Exercise text: Begin
Does IVF Contribute to Developmental Delays in Children?

By Dylan Parker (Griffin-2  Uploaded by Amada44) [CC BY-SA 2.0 (], via Wikimedia C

The Eunice Kennedy Shriver National Institute of Child Health and Human Development hosted a study and found that children who are conceived through infertility treatments are no more likely to have a developmental delay than children conceived without such treatments. The findings of the study could help to alleviate long held concerns that conception after infertility treatment could impact a developing embryo at a crucial stage and cause a lifelong disability.

Findings of the Study

The authors of the study found there were no differences in the developmental assessment scores of more than 1,800 children who were born to mothers who became pregnant after infertility treatments. Dr. Edwina Yeung, lead study investigator, said, “When we began our study, there was little research on the potential effects of conception via fertility treatments on U.S. children. Our results provide reassurance to the thousands of couples who have relied on these treatments to establish their families.”

Other researchers taking part in the study were from the University of Albany, New York; the New York State Department of Health, and Capital Care Pediatrics in Troy, NY. The Upstate KIDS program held a study and enrolled infants born to women in NY State from 2008 through 2010.

Parents of babies whose birth certificates indicated infertility treatment were invited to enroll their children in these studies. The team also recruited three times as many singleton births not conceived through assisted reproductive techniques. Four months after having a baby, the mothers indicated on a questionnaire the type of infertility treatment they had received.

What Types of Assisted Reproductive Techniques Were Tracked?

Some of the different types of reproductive technology techniques that researchers tracked included the following:

•Intrauterine insemination: this involves placement of sperm directly into a woman’s uterus using a narrow tube.
•Ovulation induction: treatment with drugs used to stimulate ovulation in a woman.
Exercise text: End
Recorded information: Begin
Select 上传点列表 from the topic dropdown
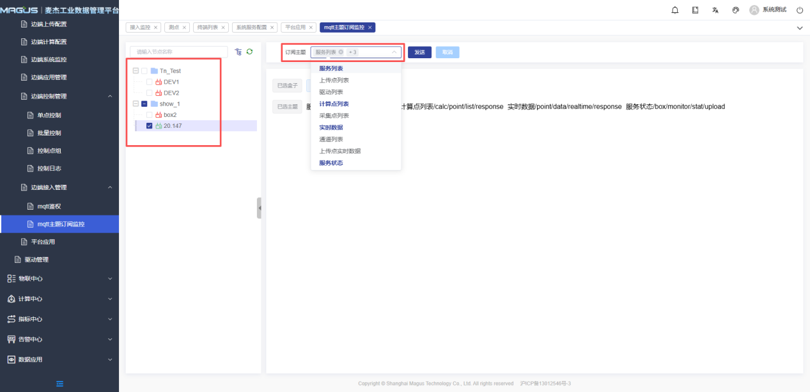The width and height of the screenshot is (810, 392). click(x=334, y=81)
Recorded information: End
What this exercise asks –
• a. Reproduce the stretch from "Some of the" through "a narrow tube." in the article on IVF and developmental delays, keeping every word and mark unchanged.
• b. Supply the next part of the article on IVF and developmental delays, picking up right after its final sentence.

Answer list –
• a.
Some of the different types of reproductive technology techniques that researchers tracked included the following:

•Intrauterine insemination: this involves placement of sperm directly into a woman’s uterus using a narrow tube.

• b.
•In vitro fertilization: this involves fertilizing an egg with sperm in a lab dish.
•Zygote intrafallopian transfer: sperm and eggs are mixed before being placed in a woman’s fallopian tube.
•Assisted hatching: this involves placement of a microscopic hole in the zona pellicuda, which is a protein covering a woman’s eggs.
•Frozen embryo transfer: this technique involves implanting an embryo that’s been previously frozen.

The parents participating in the study were also asked to periodically fill out a questionnaire to screen children for developmental disabilities within the first three years of life. The questionnaires were done at 4, 6, 8, 12, 18, 24 and 36 months of age. It covered such things as fine motor skills, gross motor skills, communication, social and personal functioning, and problem solving skills. Overall, children who were conceived using assisted reproduction techniques scored similarly to other children in each of these areas.

Conclusion to the Study:

Of the children that were diagnosed with a disability at 3 or 4 years old, no significant difference was found between those conceived using assisted fertility techniques and those who were not. Because it is not always possible to diagnose some types of developmental disabilities by the age of 3 years old, the authors of the study will keep on researching to evaluate those children until they reach the age of 8 years old.